Documentaire sur France 3 à 1 h 15

Six ans et près de trois mois à Matignon. C’est là le plus long bail qu’ait connu la République et c’est à Charles de Gaulle que Georges Pompidou le dut. Le binôme marqua d’autant plus les esprits que le premier « inventa » le second et que l’héritier supposé hâta la succession en se déclarant candidat à la présidence avant même qu’elle fût vacante.

Tout commence en 1944. Le 26 août, Claude et Georges Pompidou découvrent sur les Champs-Elysées la silhouette de celui qui, pour eux, n’était jusque-là qu’une voix et un symbole. Le jeune professeur de lettres décide de se rapprocher du grand homme.
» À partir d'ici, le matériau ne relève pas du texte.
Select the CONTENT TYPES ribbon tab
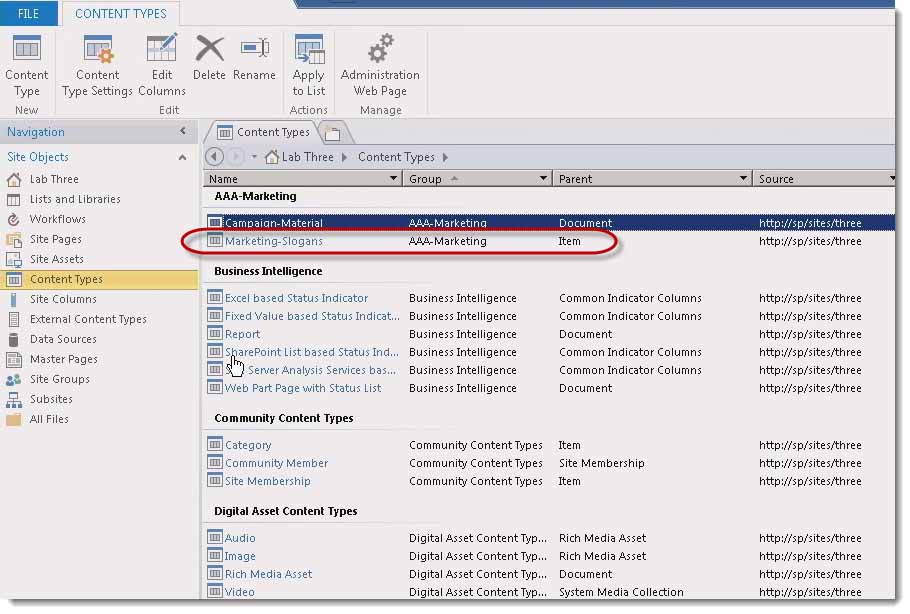This screenshot has height=614, width=910. click(x=120, y=13)
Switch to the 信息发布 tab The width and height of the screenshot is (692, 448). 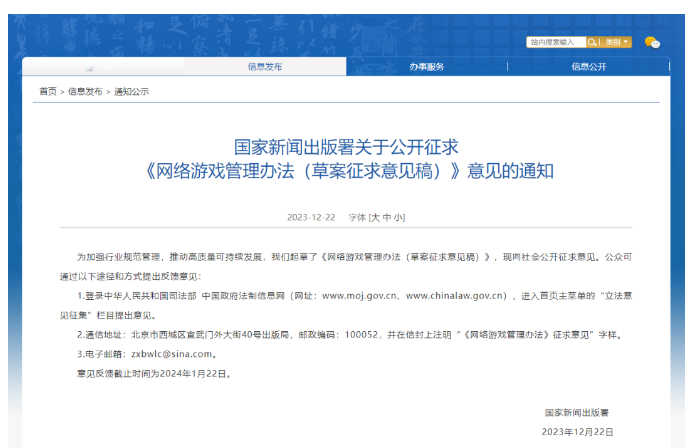coord(265,66)
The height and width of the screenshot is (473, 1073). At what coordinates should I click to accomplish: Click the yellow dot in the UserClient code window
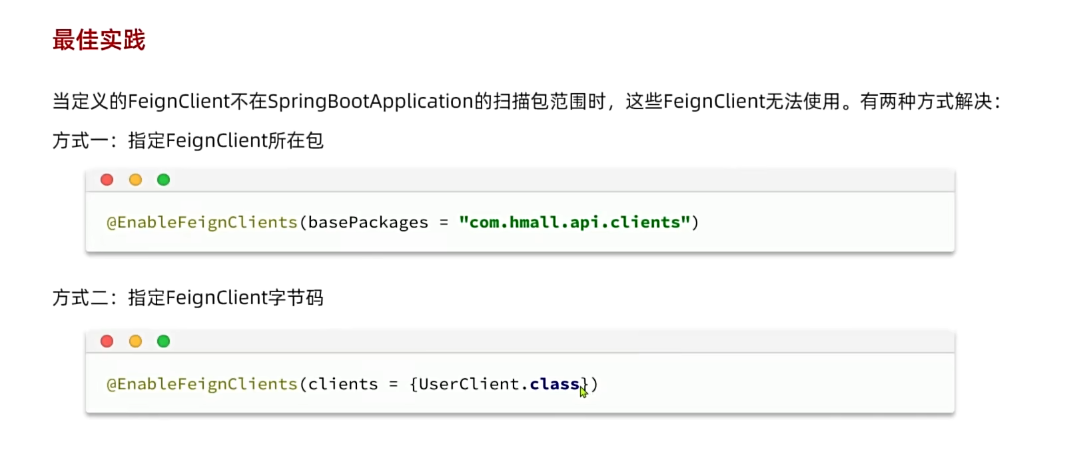[x=135, y=341]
Par son ami normalien René Brouillet, directeur de cabinet du général, il se voit chargé de mission à Matignon et participe modestement à la phase de remise en ordre à la Libération. Mais la rencontre est déjà décisive. De Gaulle apprécie cet homme à l’« esprit clair » qui sait écrire mais aussi penser. Il l’adopte comme protégé avec une bonhomie qui peut surprendre : « Pompidou, ­dites-moi, votre nom a l’air de se moquer du monde. »

Le dénouement brutal de l’idylle

Quand l’épisode gaullien tourne court, en janvier 1946, le Général n’oublie pas ce collaborateur talentueux. Parce qu’il échappe aux coteries, Pompidou devient l’homme de confiance. Mais les revers électoraux du parti gaulliste semblent interdire tout espoir de retour au pouvoir. Du coup, Pompidou s’émancipe et accepte en 1954 de travailler à la banque Rothschild.

Toutefois, dès que de Gaulle est appelé à Matignon, au plus chaud de la crise algérienne, en juin 1958, le nouveau banquier honore sa promesse de fidélité au Général et le rejoint comme directeur de cabinet. La mutation s’amorce et Pompidou, devant les gaullistes historiques, devient le maître à penser du gouvernement. A la naissance de la Ve ­République, Pompidou se ­contente toutefois de siéger au Conseil constitu­tionnel, poste qu’il ne quitte que pour Matignon en avril 1962.

Jouant d’une dramaturgie ­appuyée qui souligne les tensions et les heurts bien plus que la proximité complice des deux hommes, l’évocation prépare, dès lors, le dénouement ­brutal de l’« idylle ». La rupture radicale, inexpiable même dès 1968, dit cependant davantage une ­concurrence d’ego qu’une divergence de ligne. De bonne guerre, vu la ­stature de ces deux prota­gonistes.

De Gaulle et Pompidou, jusqu’à la rupture, de Catherine Nay et Antoine Coursat (Fr., 2018, 95 min).